Dataset excerpts
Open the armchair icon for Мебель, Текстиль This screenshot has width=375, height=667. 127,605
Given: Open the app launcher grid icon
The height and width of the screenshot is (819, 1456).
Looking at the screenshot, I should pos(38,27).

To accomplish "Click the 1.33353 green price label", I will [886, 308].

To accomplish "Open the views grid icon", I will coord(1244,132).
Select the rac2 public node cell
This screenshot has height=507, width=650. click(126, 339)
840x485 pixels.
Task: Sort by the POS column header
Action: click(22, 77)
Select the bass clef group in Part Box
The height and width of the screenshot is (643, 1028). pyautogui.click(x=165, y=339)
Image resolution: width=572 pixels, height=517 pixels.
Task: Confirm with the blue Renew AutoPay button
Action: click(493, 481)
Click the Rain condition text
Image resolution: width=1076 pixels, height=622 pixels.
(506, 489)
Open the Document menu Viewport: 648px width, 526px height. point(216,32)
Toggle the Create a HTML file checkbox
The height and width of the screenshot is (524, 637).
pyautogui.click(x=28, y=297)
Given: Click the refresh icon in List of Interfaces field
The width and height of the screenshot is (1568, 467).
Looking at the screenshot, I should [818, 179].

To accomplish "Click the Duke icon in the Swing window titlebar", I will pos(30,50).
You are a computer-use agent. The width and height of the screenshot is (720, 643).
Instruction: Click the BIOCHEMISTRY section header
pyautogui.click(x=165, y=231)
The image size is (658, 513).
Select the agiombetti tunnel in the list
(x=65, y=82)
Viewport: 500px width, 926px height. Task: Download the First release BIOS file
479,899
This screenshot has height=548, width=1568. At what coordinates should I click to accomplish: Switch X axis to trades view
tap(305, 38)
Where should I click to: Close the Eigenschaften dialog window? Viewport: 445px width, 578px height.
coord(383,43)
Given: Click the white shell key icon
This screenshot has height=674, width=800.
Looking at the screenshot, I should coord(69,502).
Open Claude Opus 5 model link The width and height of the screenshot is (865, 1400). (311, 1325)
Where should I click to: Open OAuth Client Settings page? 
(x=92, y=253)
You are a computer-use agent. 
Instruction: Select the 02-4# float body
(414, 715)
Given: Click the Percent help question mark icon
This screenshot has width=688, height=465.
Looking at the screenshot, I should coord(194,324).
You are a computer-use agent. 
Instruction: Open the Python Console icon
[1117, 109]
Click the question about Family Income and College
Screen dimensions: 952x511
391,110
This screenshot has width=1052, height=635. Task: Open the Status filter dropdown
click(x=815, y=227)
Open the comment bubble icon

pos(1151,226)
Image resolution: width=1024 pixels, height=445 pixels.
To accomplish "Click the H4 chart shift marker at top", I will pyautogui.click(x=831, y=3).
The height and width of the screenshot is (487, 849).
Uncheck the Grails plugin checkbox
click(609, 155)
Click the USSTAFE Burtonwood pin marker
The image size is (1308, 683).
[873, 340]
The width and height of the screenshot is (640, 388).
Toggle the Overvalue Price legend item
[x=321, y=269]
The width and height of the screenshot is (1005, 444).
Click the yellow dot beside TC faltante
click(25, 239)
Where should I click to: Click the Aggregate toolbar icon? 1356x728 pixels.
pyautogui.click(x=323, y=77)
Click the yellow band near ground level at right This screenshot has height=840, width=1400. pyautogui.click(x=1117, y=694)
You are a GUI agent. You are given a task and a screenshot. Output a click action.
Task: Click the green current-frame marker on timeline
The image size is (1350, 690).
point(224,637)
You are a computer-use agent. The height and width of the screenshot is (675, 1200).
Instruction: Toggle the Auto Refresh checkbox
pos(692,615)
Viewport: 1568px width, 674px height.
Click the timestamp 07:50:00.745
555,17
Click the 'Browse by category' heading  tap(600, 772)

## The task
Each line above should be reproduced exactly, with nothing omitted.

## Written response
Open the armchair icon for Мебель, Текстиль This screenshot has width=375, height=667. 127,605
Given: Open the app launcher grid icon
The height and width of the screenshot is (819, 1456).
Looking at the screenshot, I should pos(38,27).

To accomplish "Click the 1.33353 green price label", I will [886, 308].

To accomplish "Open the views grid icon", I will coord(1244,132).
Select the rac2 public node cell
This screenshot has height=507, width=650. click(126, 339)
840x485 pixels.
Task: Sort by the POS column header
Action: click(22, 77)
Select the bass clef group in Part Box
The height and width of the screenshot is (643, 1028). pyautogui.click(x=165, y=339)
Image resolution: width=572 pixels, height=517 pixels.
Task: Confirm with the blue Renew AutoPay button
Action: click(493, 481)
Click the Rain condition text
Image resolution: width=1076 pixels, height=622 pixels.
(506, 489)
Open the Document menu Viewport: 648px width, 526px height. point(216,32)
Toggle the Create a HTML file checkbox
The height and width of the screenshot is (524, 637).
pyautogui.click(x=28, y=297)
Given: Click the refresh icon in List of Interfaces field
The width and height of the screenshot is (1568, 467).
Looking at the screenshot, I should [818, 179].

To accomplish "Click the Duke icon in the Swing window titlebar", I will pos(30,50).
You are a computer-use agent. The width and height of the screenshot is (720, 643).
Instruction: Click the BIOCHEMISTRY section header
pyautogui.click(x=165, y=231)
The image size is (658, 513).
Select the agiombetti tunnel in the list
(x=65, y=82)
Viewport: 500px width, 926px height. Task: Download the First release BIOS file
479,899
This screenshot has height=548, width=1568. At what coordinates should I click to accomplish: Switch X axis to trades view
tap(305, 38)
Where should I click to: Close the Eigenschaften dialog window? Viewport: 445px width, 578px height.
coord(383,43)
Given: Click the white shell key icon
This screenshot has height=674, width=800.
Looking at the screenshot, I should coord(69,502).
Open Claude Opus 5 model link The width and height of the screenshot is (865, 1400). (311, 1325)
Where should I click to: Open OAuth Client Settings page? 
(x=92, y=253)
You are a computer-use agent. 
Instruction: Select the 02-4# float body
(414, 715)
Given: Click the Percent help question mark icon
This screenshot has width=688, height=465.
Looking at the screenshot, I should coord(194,324).
You are a computer-use agent. 
Instruction: Open the Python Console icon
[1117, 109]
Click the question about Family Income and College
Screen dimensions: 952x511
391,110
This screenshot has width=1052, height=635. Task: Open the Status filter dropdown
click(x=815, y=227)
Open the comment bubble icon

pos(1151,226)
Image resolution: width=1024 pixels, height=445 pixels.
To accomplish "Click the H4 chart shift marker at top", I will pyautogui.click(x=831, y=3).
The height and width of the screenshot is (487, 849).
Uncheck the Grails plugin checkbox
click(609, 155)
Click the USSTAFE Burtonwood pin marker
The image size is (1308, 683).
[873, 340]
The width and height of the screenshot is (640, 388).
Toggle the Overvalue Price legend item
[x=321, y=269]
The width and height of the screenshot is (1005, 444).
Click the yellow dot beside TC faltante
click(25, 239)
Where should I click to: Click the Aggregate toolbar icon? 1356x728 pixels.
pyautogui.click(x=323, y=77)
Click the yellow band near ground level at right This screenshot has height=840, width=1400. pyautogui.click(x=1117, y=694)
You are a GUI agent. You are given a task and a screenshot. Output a click action.
Task: Click the green current-frame marker on timeline
The image size is (1350, 690).
point(224,637)
You are a computer-use agent. The height and width of the screenshot is (675, 1200).
Instruction: Toggle the Auto Refresh checkbox
pos(692,615)
Viewport: 1568px width, 674px height.
Click the timestamp 07:50:00.745
555,17
Click the 'Browse by category' heading  tap(600, 772)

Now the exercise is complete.